In the hifi power distribution game, the AC cord which connects the power strip (or conditioner) to the wall is most important as it affects everything plugged into the power box. If you can only afford one good cord, put it at this junction!
While the need for active power conditioners and voltage stabilizers is debatable, power strips are near mandatory. Most systems need more AC plugs than are on the wall in just the right spot. Think outlet multiplier. What you don't want is luke-warm leftovers stretched with water to feed six. You want a full plate for everyone. That's why Adam Szubert bothered with those burly copper distribution buss bars. You could question surge protection if you have something in your circuit breaker box that'll outfox a lightning strike (or you simply don't care).

My Cyprus house was struck once. That literally shook the foundation and my ears were ringing for hours. Thankfully the owner/contractor had installed a massively overrated master breaker which clamped down faster than the current surge could propagate through the house wiring. All three telephones and answering machines were toast however. The phone lines hadn't been protected.

If you don't feel like playing Russian roulette with your costly gear and aren't extreme enough to run it off a massive battery bank, quality surge protection is the ticket. Purists against varistors—is that a bumper sticker?—can of course chance it and run with a completely bare-boned box. Since that's what I've done in Switzerland until now with the Furutech and Walker units, I can report on just what peace of mind might cost you sonically.

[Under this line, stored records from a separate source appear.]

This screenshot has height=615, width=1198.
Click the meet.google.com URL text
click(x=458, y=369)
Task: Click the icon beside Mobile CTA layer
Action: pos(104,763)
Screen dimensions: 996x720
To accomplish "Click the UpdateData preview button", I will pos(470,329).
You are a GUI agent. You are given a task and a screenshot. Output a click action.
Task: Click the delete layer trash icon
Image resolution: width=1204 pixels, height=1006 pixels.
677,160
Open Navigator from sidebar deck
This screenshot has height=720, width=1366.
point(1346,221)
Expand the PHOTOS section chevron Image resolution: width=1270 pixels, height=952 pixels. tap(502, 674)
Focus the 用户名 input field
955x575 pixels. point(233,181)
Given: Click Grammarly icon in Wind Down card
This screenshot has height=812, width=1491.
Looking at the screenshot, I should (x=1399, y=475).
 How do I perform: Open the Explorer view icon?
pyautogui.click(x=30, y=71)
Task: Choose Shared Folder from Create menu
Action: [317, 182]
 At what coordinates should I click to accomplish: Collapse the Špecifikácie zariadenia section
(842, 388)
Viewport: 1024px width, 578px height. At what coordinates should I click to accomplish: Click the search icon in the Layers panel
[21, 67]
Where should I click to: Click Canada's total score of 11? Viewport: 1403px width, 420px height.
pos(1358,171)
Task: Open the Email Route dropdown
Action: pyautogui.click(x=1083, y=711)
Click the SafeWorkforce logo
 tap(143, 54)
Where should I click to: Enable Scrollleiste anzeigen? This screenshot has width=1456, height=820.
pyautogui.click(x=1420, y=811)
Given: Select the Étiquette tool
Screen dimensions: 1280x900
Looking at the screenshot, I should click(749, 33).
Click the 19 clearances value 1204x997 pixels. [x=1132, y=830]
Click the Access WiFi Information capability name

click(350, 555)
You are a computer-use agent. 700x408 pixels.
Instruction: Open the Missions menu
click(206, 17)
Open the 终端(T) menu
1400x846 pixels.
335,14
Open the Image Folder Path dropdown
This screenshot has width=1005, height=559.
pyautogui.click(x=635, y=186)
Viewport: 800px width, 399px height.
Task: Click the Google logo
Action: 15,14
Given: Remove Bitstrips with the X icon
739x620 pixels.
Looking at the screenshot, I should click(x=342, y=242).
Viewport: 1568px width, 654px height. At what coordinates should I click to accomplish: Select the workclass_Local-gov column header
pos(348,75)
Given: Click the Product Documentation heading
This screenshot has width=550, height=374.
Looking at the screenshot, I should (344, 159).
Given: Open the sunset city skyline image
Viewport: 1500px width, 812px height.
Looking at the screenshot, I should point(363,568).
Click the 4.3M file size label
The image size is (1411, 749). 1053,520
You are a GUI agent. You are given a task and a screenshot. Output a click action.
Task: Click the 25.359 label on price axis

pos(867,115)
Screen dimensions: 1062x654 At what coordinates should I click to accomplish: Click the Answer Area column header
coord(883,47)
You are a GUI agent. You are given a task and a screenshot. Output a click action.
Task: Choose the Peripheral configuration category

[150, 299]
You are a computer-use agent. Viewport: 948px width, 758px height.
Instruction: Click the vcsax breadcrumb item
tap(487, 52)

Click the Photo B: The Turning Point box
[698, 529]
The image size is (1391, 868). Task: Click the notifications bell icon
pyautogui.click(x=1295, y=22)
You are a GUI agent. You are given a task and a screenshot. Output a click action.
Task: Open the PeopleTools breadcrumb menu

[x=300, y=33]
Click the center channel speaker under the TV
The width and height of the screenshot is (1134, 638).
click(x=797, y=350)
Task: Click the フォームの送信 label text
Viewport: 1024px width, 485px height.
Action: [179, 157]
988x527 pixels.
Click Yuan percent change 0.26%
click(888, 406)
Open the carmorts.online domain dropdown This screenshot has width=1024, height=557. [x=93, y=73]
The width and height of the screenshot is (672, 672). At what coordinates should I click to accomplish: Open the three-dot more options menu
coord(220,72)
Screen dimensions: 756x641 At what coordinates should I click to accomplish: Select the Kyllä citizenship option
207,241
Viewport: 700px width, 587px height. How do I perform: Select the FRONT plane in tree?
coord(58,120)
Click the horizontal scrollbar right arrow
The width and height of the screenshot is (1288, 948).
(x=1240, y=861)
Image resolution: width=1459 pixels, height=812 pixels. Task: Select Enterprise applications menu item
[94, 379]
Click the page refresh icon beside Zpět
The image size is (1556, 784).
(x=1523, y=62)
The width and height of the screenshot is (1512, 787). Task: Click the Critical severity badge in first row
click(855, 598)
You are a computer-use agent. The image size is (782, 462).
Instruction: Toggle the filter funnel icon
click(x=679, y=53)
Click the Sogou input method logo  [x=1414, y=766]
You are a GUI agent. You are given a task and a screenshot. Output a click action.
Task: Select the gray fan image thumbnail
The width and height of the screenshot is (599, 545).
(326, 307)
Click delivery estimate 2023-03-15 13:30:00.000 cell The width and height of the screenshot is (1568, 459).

Why should zero filtration and no protection be purer than filter and clamp-down elements? Critical listeners who've extensively experimented with power conditioners—isolation transformers, balanced power, power regeneration, inductive or capacitive filtering—often return to the wall in the end. For them the direct connection has superior dynamics, speed and vitality/energy. For them potential conditioning advances in noise floor and clarity are offset by damped energy and lowered dynamics. Offset is the operative term. It's give & take. Much depends on your proximity to a power utility step-down transformer; the quality of your dwelling's power distribution wiring and fuses; who shares your power in the building and immediate neighborhood. Blanket advice is impossible. The only true thing is that the direct AC connection to the wall outlet must be the reference. Whatever you insert between it and your gear should either have no audible effects but add protection; improve sonics without protection; or improve and protect. In practice, 'improve' is often partial. Some aspects could worsen, others improve. How you feel about what's sacrificed versus what's gained is your call entirely.